→ **Exercise requirements**
Beneath this line is the data. Output exactly the lines from the line with "The height and width of the screenshot is (500, 660)." to the line with "Task: Enable Víkendy Zobraziť checkbox", both ends included, and nothing more.

→ **Dataset entries**
------------

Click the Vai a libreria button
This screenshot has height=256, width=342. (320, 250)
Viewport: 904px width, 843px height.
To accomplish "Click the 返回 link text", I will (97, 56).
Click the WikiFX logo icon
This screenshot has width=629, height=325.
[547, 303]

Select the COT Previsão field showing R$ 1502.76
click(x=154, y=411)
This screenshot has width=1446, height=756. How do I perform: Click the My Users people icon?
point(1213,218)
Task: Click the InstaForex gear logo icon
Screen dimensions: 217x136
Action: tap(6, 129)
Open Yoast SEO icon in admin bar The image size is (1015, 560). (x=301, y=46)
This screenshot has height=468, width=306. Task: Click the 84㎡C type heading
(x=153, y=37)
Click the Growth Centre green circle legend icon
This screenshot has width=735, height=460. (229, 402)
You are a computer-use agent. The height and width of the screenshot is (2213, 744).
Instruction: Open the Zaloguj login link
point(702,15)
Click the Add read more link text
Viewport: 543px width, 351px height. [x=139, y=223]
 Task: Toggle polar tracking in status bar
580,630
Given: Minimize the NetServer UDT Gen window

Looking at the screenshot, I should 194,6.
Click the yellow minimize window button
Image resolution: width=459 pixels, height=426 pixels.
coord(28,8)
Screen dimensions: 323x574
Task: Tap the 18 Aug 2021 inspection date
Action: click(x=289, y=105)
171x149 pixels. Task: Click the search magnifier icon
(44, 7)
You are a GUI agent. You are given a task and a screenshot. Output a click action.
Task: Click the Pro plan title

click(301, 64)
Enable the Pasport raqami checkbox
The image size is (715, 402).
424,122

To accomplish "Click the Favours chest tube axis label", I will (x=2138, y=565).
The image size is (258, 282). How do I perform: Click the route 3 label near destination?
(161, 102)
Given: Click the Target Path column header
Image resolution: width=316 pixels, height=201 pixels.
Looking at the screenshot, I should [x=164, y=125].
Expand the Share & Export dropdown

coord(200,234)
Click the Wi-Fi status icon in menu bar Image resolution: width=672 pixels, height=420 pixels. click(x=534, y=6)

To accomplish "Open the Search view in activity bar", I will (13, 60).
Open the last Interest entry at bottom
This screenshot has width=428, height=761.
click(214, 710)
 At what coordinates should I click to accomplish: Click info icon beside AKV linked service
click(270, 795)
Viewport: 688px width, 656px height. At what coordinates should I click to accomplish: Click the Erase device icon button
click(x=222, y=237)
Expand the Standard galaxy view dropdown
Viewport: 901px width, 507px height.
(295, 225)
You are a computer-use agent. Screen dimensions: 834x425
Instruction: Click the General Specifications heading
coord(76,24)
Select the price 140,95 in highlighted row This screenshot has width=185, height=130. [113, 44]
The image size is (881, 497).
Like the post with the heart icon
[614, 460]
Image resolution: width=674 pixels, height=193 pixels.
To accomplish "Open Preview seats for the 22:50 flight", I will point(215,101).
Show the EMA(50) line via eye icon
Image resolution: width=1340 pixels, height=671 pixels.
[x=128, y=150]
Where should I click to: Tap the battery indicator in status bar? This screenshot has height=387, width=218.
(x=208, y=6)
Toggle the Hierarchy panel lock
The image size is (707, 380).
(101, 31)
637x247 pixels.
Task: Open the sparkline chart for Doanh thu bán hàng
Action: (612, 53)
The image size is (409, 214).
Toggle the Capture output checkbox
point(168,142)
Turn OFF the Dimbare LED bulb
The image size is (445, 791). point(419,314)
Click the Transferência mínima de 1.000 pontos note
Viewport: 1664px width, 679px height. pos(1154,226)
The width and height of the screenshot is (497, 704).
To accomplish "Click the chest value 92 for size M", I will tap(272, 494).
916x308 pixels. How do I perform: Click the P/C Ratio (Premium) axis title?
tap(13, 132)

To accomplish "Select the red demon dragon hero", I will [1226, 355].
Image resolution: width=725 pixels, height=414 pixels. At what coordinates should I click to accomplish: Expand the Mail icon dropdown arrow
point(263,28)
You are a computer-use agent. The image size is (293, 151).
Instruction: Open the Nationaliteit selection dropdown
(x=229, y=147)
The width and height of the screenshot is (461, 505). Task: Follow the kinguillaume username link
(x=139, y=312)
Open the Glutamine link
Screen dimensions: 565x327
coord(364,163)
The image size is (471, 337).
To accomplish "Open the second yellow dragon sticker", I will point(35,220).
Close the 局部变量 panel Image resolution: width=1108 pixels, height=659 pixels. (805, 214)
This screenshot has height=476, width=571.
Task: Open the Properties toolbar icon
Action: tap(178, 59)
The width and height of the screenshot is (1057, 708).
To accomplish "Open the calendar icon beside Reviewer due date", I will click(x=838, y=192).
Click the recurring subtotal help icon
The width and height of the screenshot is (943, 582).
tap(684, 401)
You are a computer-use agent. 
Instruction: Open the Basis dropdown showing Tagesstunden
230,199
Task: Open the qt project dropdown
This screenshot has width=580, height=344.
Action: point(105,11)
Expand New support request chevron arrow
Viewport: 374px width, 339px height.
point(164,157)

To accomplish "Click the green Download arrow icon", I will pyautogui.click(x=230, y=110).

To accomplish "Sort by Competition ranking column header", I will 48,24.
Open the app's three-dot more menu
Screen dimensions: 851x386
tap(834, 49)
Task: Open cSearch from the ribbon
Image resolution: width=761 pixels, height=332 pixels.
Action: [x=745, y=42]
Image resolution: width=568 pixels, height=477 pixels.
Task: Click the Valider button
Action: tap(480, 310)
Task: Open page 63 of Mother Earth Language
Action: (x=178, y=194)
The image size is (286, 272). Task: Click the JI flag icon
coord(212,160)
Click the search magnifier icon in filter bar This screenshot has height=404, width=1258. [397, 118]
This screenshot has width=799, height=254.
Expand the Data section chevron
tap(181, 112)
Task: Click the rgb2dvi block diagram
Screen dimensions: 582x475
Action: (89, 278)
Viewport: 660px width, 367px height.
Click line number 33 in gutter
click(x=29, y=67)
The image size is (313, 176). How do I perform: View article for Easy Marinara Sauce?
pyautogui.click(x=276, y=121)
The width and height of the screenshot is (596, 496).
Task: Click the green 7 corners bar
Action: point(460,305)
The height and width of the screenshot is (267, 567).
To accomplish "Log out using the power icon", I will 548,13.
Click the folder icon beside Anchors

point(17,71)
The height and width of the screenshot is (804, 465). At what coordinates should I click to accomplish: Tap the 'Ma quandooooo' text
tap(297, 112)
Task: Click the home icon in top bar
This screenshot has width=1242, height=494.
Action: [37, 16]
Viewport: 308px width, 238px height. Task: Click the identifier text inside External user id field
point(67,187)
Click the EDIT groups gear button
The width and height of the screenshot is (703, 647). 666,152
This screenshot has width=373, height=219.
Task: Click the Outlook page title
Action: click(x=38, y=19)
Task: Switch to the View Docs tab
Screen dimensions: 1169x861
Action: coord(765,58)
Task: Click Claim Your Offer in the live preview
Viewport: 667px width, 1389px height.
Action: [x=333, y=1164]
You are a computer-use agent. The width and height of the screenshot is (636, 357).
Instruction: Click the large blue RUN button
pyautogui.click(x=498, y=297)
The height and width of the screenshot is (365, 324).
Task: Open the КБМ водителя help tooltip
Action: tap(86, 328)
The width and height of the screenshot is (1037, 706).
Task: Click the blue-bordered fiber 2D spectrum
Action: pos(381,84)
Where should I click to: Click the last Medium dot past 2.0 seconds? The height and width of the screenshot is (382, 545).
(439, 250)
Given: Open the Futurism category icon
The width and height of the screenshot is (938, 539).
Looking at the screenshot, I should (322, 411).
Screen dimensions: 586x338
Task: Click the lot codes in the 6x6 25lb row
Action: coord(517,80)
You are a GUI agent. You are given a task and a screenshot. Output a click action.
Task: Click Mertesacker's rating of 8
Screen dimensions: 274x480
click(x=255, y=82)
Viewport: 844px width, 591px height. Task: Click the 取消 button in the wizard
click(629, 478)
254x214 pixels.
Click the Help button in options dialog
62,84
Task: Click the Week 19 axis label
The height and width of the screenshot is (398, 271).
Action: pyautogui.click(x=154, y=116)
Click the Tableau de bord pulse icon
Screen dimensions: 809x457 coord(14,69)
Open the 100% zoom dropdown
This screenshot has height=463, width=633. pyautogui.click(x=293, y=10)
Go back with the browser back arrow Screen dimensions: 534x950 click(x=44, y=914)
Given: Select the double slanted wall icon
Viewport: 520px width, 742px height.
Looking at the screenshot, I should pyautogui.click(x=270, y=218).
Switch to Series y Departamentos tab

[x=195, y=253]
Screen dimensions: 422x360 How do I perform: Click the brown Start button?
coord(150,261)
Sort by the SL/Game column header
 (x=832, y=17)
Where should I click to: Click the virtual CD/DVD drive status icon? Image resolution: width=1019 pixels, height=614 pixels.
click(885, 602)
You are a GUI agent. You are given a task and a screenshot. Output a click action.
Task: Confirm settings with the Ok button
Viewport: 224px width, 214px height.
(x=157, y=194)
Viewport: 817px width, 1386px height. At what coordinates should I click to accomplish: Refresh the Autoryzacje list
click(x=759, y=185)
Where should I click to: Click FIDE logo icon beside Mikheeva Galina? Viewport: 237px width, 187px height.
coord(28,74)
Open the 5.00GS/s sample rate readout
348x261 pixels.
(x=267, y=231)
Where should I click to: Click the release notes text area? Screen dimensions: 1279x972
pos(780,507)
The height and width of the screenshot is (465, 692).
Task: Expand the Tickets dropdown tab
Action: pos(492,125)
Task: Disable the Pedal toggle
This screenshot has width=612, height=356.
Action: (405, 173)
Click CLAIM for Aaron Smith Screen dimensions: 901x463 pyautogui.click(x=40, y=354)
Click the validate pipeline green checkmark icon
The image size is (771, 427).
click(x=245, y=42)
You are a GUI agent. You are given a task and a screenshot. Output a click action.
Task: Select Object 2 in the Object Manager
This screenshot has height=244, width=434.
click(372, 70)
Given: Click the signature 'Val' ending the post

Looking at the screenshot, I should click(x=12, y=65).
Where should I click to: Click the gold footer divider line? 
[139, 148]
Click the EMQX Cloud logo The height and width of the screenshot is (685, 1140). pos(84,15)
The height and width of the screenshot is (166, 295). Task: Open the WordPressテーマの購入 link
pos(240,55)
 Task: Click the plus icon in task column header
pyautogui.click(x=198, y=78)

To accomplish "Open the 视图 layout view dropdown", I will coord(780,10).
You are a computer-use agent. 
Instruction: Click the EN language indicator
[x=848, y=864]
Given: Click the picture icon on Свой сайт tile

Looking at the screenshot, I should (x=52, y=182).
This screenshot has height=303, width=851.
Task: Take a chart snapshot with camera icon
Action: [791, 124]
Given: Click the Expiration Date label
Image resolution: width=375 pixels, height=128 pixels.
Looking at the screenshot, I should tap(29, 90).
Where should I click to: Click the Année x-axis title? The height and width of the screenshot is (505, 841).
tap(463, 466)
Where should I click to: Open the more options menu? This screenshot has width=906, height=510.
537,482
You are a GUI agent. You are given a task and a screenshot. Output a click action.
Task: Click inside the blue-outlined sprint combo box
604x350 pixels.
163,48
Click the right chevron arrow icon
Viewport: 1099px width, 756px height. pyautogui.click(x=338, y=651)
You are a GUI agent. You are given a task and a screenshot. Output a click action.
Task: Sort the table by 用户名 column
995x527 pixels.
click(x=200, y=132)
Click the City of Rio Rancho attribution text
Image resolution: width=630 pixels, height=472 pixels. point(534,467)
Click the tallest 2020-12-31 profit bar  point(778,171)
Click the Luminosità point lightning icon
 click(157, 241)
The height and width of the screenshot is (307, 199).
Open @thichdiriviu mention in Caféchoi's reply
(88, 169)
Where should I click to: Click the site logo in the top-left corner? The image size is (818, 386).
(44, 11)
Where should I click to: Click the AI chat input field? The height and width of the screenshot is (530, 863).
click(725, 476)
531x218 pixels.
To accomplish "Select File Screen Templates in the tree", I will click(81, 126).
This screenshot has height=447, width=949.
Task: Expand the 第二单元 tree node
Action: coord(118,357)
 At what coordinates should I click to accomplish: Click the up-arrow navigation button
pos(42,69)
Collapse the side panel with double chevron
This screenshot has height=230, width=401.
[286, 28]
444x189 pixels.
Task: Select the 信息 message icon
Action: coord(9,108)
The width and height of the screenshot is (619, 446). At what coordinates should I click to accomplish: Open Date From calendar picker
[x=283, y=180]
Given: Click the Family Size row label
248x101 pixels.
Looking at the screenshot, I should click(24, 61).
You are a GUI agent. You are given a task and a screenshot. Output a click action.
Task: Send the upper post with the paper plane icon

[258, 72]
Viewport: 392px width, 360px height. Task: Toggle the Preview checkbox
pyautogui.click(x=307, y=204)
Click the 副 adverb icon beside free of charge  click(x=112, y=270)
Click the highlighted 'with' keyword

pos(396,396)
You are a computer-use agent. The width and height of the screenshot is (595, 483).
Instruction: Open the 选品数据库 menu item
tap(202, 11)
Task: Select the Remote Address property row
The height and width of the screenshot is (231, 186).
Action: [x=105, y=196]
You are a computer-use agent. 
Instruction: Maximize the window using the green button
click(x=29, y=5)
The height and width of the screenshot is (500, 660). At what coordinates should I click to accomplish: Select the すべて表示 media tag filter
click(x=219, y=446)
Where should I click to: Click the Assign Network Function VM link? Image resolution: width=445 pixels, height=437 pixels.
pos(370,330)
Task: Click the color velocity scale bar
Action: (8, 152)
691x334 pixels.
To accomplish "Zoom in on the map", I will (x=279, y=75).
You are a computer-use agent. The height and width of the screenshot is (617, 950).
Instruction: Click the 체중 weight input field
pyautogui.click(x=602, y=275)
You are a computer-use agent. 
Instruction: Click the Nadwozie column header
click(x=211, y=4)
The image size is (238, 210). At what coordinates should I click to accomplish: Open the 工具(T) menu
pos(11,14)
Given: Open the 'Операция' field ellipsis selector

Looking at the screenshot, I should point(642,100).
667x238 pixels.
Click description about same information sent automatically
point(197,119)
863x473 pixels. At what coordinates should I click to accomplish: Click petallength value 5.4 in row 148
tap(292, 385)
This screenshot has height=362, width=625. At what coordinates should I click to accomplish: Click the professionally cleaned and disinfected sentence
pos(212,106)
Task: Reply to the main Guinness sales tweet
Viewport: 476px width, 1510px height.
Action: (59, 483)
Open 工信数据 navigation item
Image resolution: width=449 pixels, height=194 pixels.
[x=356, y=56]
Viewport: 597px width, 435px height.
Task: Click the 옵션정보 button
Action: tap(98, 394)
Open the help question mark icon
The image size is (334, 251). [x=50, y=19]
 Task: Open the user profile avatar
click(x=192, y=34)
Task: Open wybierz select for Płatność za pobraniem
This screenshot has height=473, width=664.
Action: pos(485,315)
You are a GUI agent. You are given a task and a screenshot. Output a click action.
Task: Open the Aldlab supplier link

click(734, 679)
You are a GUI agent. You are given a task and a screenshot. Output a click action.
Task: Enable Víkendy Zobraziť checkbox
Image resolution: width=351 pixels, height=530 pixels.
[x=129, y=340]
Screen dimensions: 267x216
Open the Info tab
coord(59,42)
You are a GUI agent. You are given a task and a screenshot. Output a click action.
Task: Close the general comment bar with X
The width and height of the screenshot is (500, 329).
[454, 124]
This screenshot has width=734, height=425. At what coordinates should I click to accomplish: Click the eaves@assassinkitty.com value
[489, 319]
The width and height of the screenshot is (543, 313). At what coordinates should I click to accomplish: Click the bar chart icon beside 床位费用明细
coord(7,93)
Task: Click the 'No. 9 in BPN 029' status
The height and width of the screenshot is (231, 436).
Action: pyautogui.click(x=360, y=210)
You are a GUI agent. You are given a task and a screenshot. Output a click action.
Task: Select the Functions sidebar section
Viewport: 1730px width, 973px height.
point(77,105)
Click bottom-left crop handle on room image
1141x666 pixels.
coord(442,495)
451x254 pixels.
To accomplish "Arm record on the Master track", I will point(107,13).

------------

→ **Answer box**
The height and width of the screenshot is (500, 660). At what coordinates should I click to accomplish: Select the すべて表示 media tag filter
click(x=219, y=446)
Where should I click to: Click the Assign Network Function VM link? Image resolution: width=445 pixels, height=437 pixels.
pos(370,330)
Task: Click the color velocity scale bar
Action: (8, 152)
691x334 pixels.
To accomplish "Zoom in on the map", I will (x=279, y=75).
You are a computer-use agent. The height and width of the screenshot is (617, 950).
Instruction: Click the 체중 weight input field
pyautogui.click(x=602, y=275)
You are a computer-use agent. 
Instruction: Click the Nadwozie column header
click(x=211, y=4)
The image size is (238, 210). At what coordinates should I click to accomplish: Open the 工具(T) menu
pos(11,14)
Given: Open the 'Операция' field ellipsis selector

Looking at the screenshot, I should point(642,100).
667x238 pixels.
Click description about same information sent automatically
point(197,119)
863x473 pixels. At what coordinates should I click to accomplish: Click petallength value 5.4 in row 148
tap(292, 385)
This screenshot has height=362, width=625. At what coordinates should I click to accomplish: Click the professionally cleaned and disinfected sentence
pos(212,106)
Task: Reply to the main Guinness sales tweet
Viewport: 476px width, 1510px height.
Action: (59, 483)
Open 工信数据 navigation item
Image resolution: width=449 pixels, height=194 pixels.
[x=356, y=56]
Viewport: 597px width, 435px height.
Task: Click the 옵션정보 button
Action: tap(98, 394)
Open the help question mark icon
The image size is (334, 251). [x=50, y=19]
 Task: Open the user profile avatar
click(x=192, y=34)
Task: Open wybierz select for Płatność za pobraniem
This screenshot has height=473, width=664.
Action: pos(485,315)
You are a GUI agent. You are given a task and a screenshot. Output a click action.
Task: Open the Aldlab supplier link

click(734, 679)
You are a GUI agent. You are given a task and a screenshot. Output a click action.
Task: Enable Víkendy Zobraziť checkbox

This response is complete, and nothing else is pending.